In 2009, annual in situ freshwater consumption was 16 million m3. While it can be expected that in situ oil sands operations will become even more efficient, it is still projected that total freshwater use may almost triple to 45 million m3 by 2020, when in situ operations are projected to produce up to 40% of Canada's crude oil.[vii] While in situ oil sands operations are more efficient in terms of water use than mining operations, without a clear understanding of groundwater and surface water dynamics, Alberta will continue to basically operate in the dark in terms of the effects of oil sands development and upgrading on surface- and groundwaters. For this reason, Alberta must develop land-use management plans and water management frameworks for all of the basins in which in situ development is anticipated before issuing development approvals. Otherwise, we will be forced to continue to play "catch-up" with problems of over-allocation of waters, pollution controls and effects, and negative publicity both here and abroad.

Sources

[i] AMEC Earth & Environmental, Water for Life: Current and Future Water Use in Alberta, (Edmonton, AB: AMEC Earth & Environment, prepared for Alberta Environment, 2007) p. 594; Government of Alberta, Alberta's Oil Sands.
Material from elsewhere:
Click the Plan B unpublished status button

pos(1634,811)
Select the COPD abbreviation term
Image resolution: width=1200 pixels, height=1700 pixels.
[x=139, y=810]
[ii] Griffiths, M., A. Taylor, and D. Woynillowicz. 2006. Troubled Waters, Troubling Trends: Technology and Policy Options to Reduce Water Use in Oil and Oil Sands Development in Alberta. (Pembina Institute for Appropriate Development), p. 36.

[iii] Ultimate expected recovery of bitumen from CSS operations is 20-35% of total bitumen, and for SAG-D operations it is 40-70%; Alberta Chamber of Resources, Oil Sands Technology Roadmap: Unlocking the Potential (2004), http://www.acr-alberta.com/Portals/0/projects/OSTR_report.pdf.

[iv] Griffiths, supra note ii, Table 3-1.

[v]  Griffiths, supra note ii at p. 40.

[vi] ERCB. 2009. Requirements for Water Measurement, Reporting, and Use for Thermal In Situ Oil Sands Schemes Draft Directive. CAPP, ibid.

[vii] Canadian Association of Petroleum Producers. 2009. Water Use in Canada's Oil Sands. Document 2009-0022.